_STATED TASK_:
Starting with the line that contains "You are a GUI" and going on through the last of the lines, swap "screenshot" for "screen image" and write those lines out again with nothing else changed. Leave the pictures out.

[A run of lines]

◇ ◇ ◇ ◇

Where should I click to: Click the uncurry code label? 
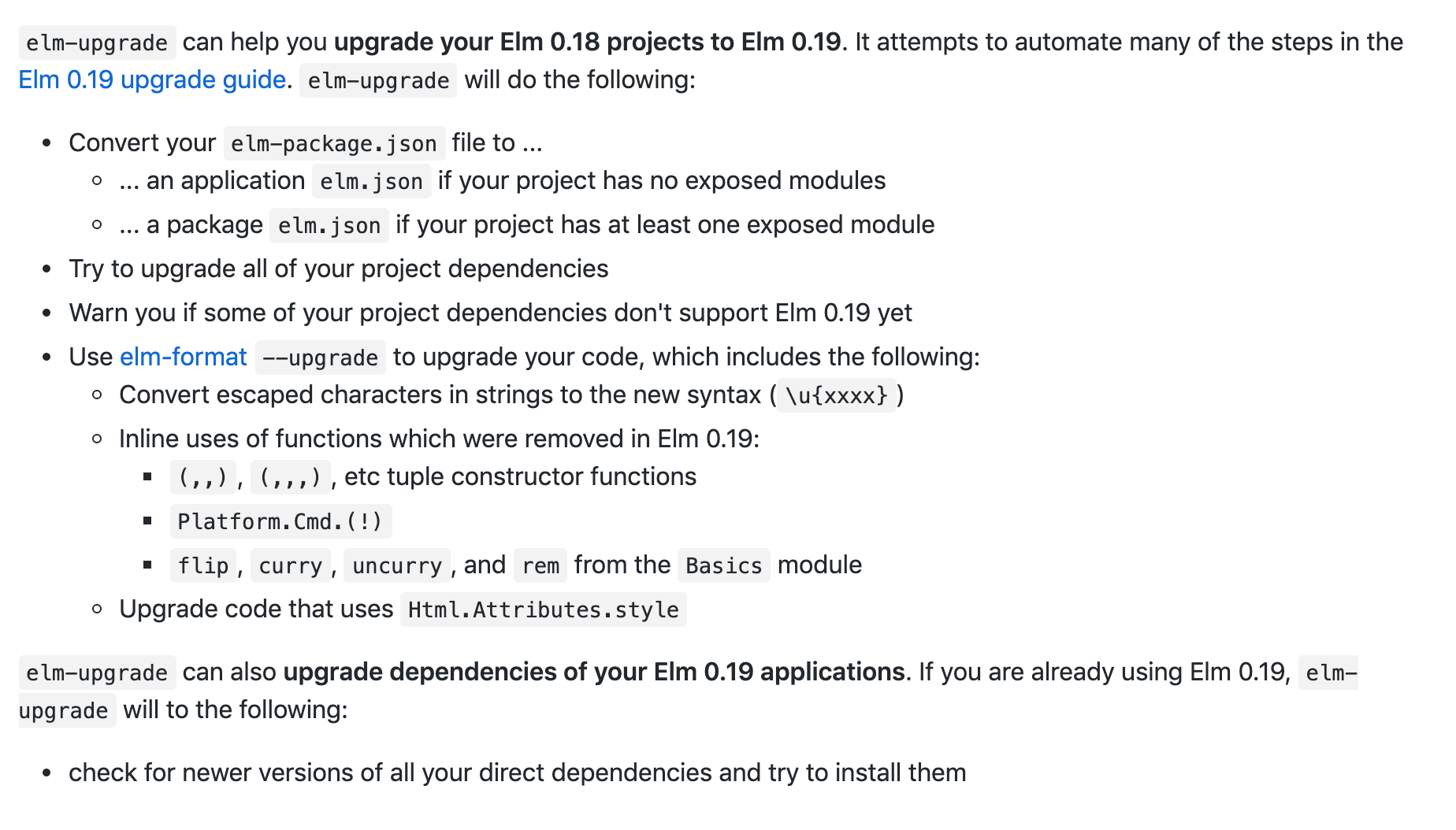397,565
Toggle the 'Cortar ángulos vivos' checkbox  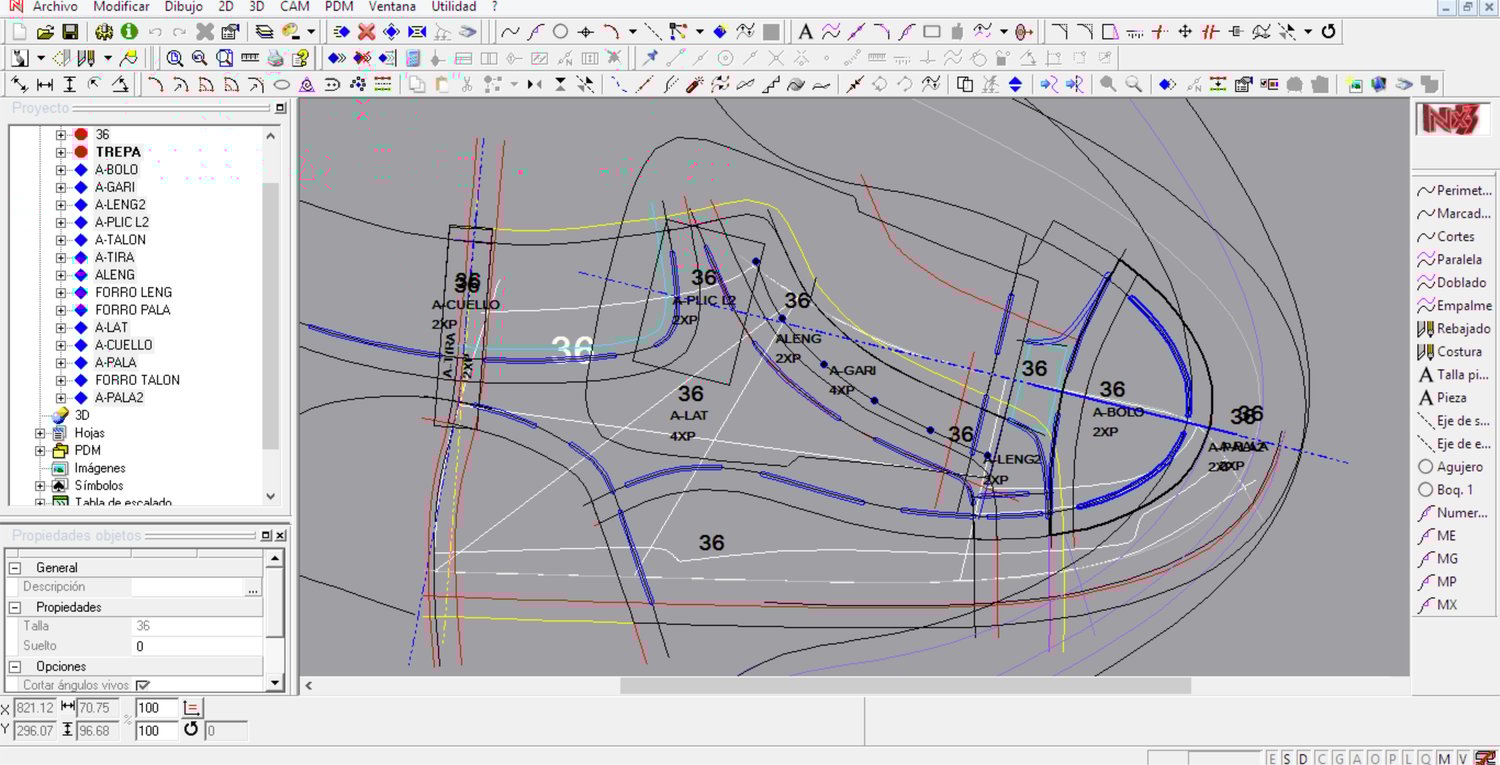click(x=143, y=686)
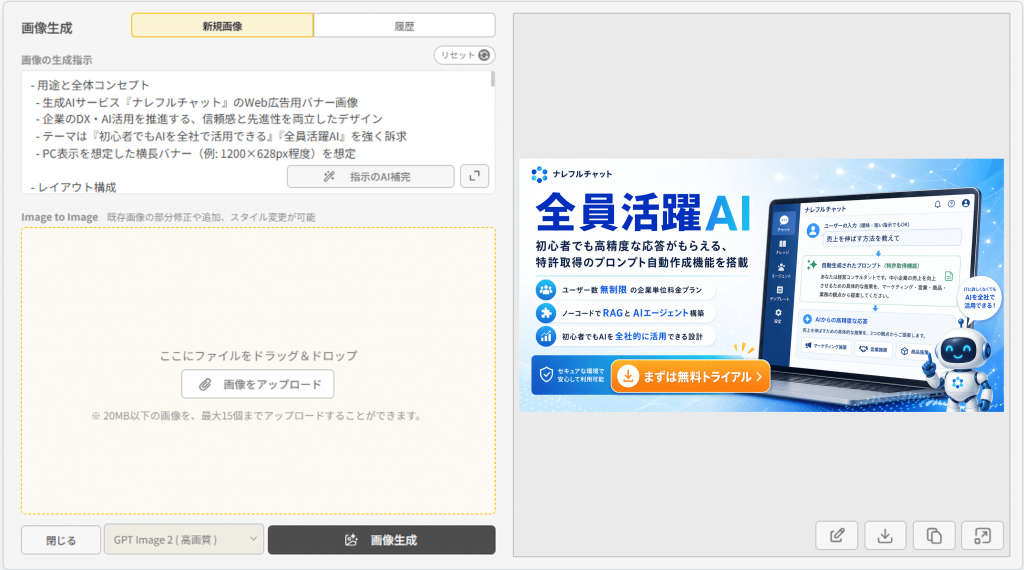The image size is (1024, 570).
Task: Expand the prompt instruction text area
Action: (474, 176)
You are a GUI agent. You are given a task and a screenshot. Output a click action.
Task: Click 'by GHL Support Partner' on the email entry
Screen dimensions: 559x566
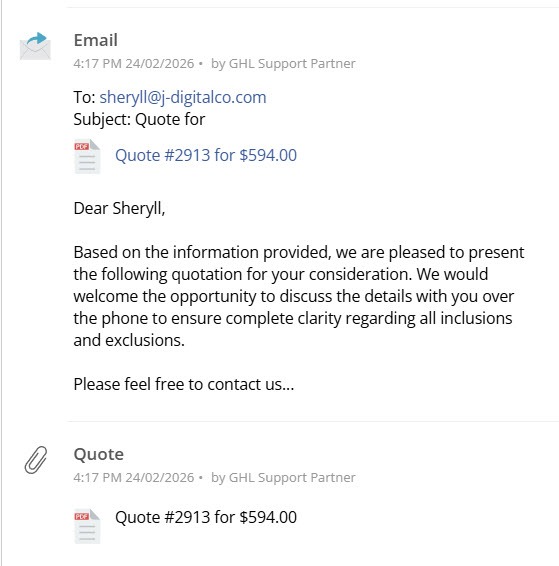tap(283, 64)
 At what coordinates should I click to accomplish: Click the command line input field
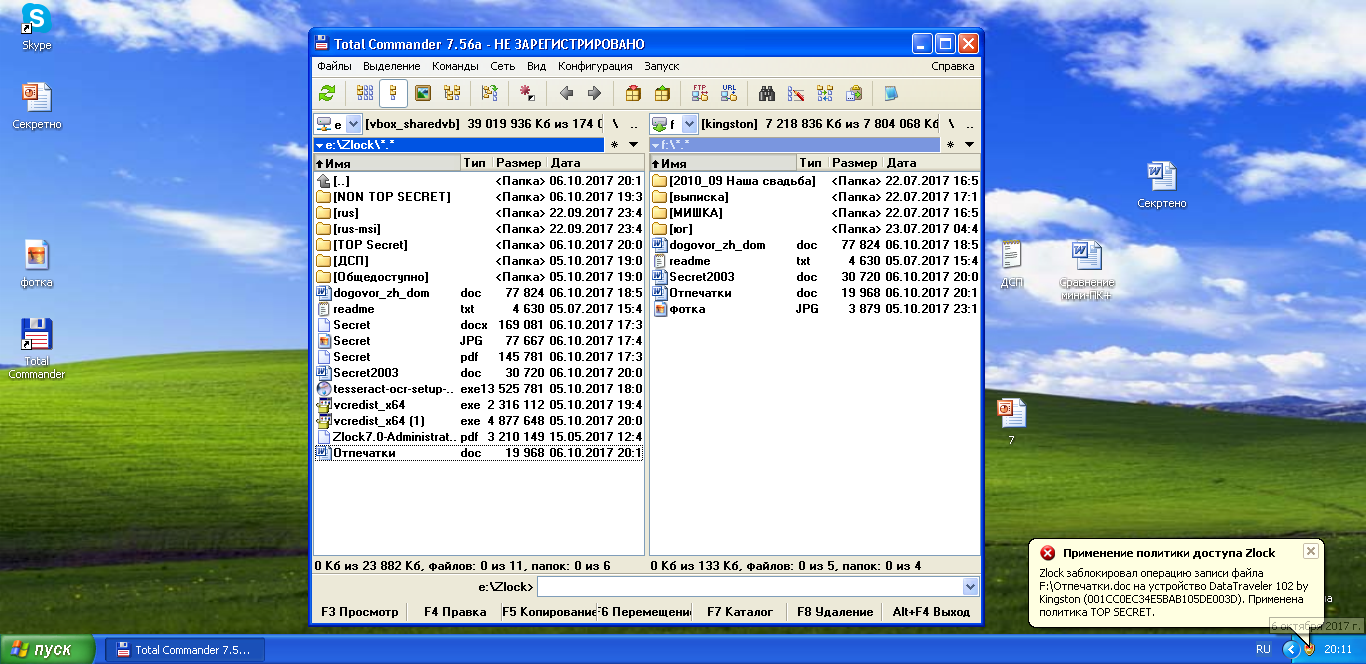point(750,587)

◇ ◇ ◇ ◇

_EXERCISE RESPONSE_:
You are a GUI agent. You are given a task and a screen image. Output a click action.
Task: Click 'by GHL Support Partner' on the email entry
Screen dimensions: 559x566
tap(283, 64)
 At what coordinates should I click to accomplish: Click the command line input field
point(750,587)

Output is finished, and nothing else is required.